Oakland filmmaker’s ‘Two Ply’ wins top award in KQED Homemade Film Festival

An animated short film that follows a piece of toilet paper living in quarantine has been named winner of the first-ever KQED Homemade Film Festival.

“Two Ply Over the Cuckoo’s Nest,” created and directed by Oakland animator Kate J. Miller, was the top pick among six short films shown in a weeklong online broadcast on KQED’s main YouTube channel.
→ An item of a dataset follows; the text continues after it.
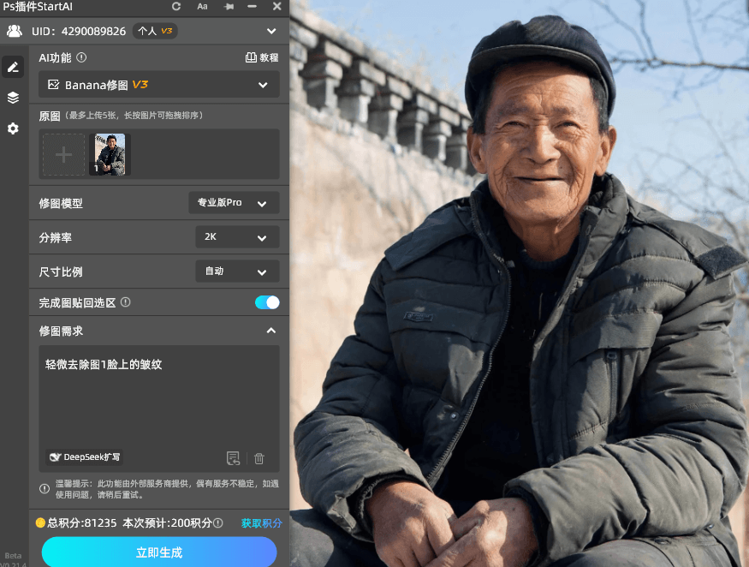Open the settings gear in the left sidebar
749x567 pixels.
tap(12, 128)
The festival attracted more than 500 entries.

“Kate J. Miller’s toilet paper recreation of our SIP realities makes you smile and laugh, and that’s something we all crave,” said Local News Matters film critic Randy Myers, who served as guest judge for the festival.
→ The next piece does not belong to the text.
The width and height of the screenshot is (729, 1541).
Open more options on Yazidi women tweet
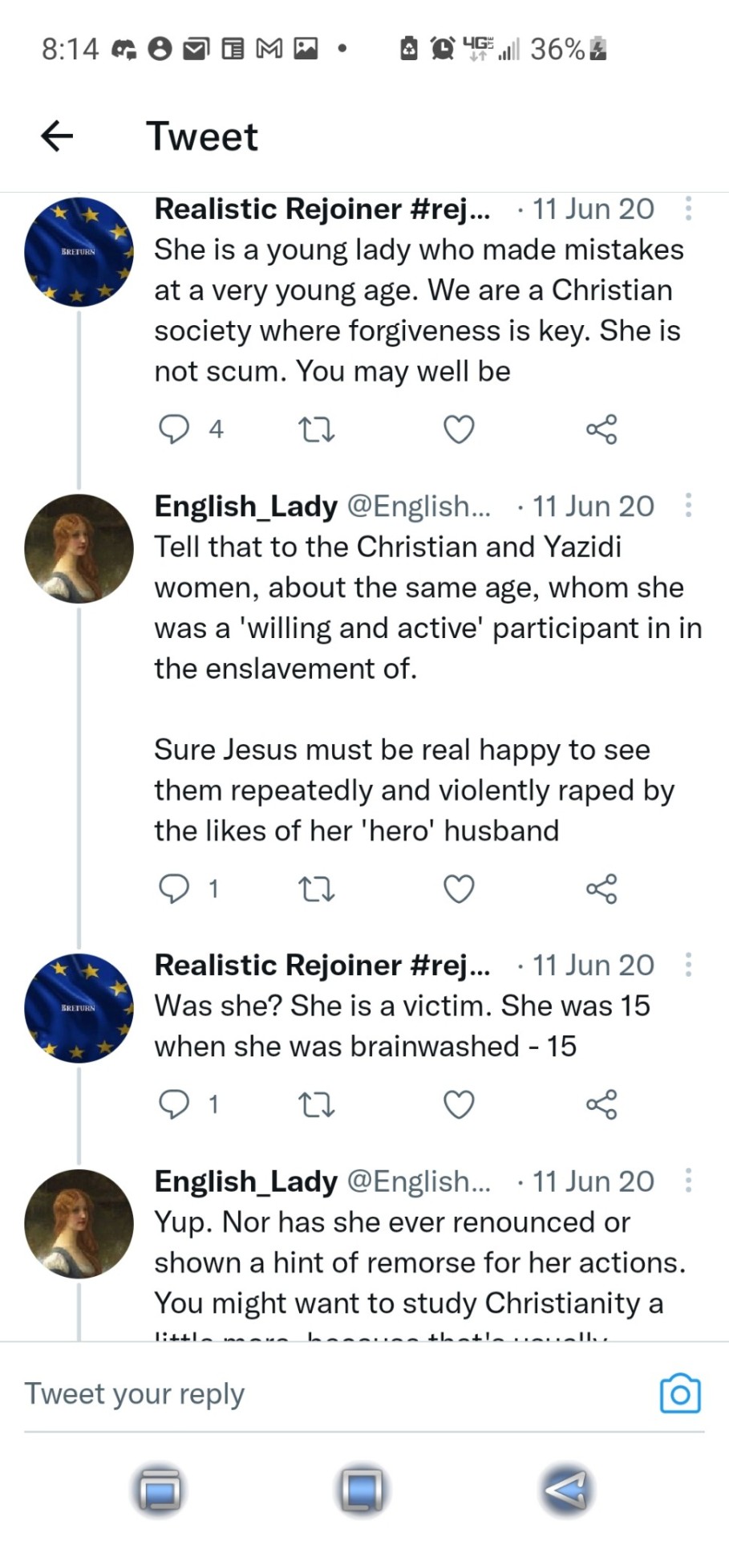point(688,506)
“Every aspect of ‘Two Ply’ — from its coy title to its wild TP animation — ever so perfectly encapsulates what it is like to work and live at home,” said Myers, who also writes for Bay Area News Group and is the former president of the San Francisco Bay Area Film Critics Circle.
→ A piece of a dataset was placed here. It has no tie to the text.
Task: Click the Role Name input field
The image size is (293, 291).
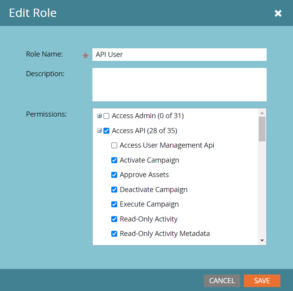Action: (x=179, y=55)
Two Ply Over the Cuckoo's Nest | KQED Homemade Film Festival

Miller, a self-taught artist and stop-motion animator, said she chose toilet paper as the theme and medium for her 80-second film because people can relate to the inherent humor in stockpiling toilet paper during a pandemic.

“I hope viewers will find a bit of joy and amusement in watching ‘Two Ply Over the Cuckoo’s Nest’ during these otherwise unsettling times,” Miller said. “It is important to find ways of processing our thoughts and emotions. For me, a little comedy is hugely beneficial, as I am sure it is to many others.”

Miller began sculpting clay at a very young age and grew up with a love of film, acting and puppetry. For the past 10 years, she has been producing her own animated short films and is currently in production on “The Pirate Grace,” a stop-motion film based on the true story of Irish pirate chieftain Grace O’Malley. Miller enjoys spending her time behind the camera, building sets and moving puppets around miniature worlds.

Homemade Film Festival guidelines required submissions be no more than 10 minutes in length and produced at home by California residents.

In announcing the festival earlier this spring, KQED said: “All of us — our state, our nation, our world — are surviving by connecting through our small screens.

“Authenticity is what speaks to us, and what could be more authentic than our modern folktales of ‘the now’ — raw unpolished, honest and real.”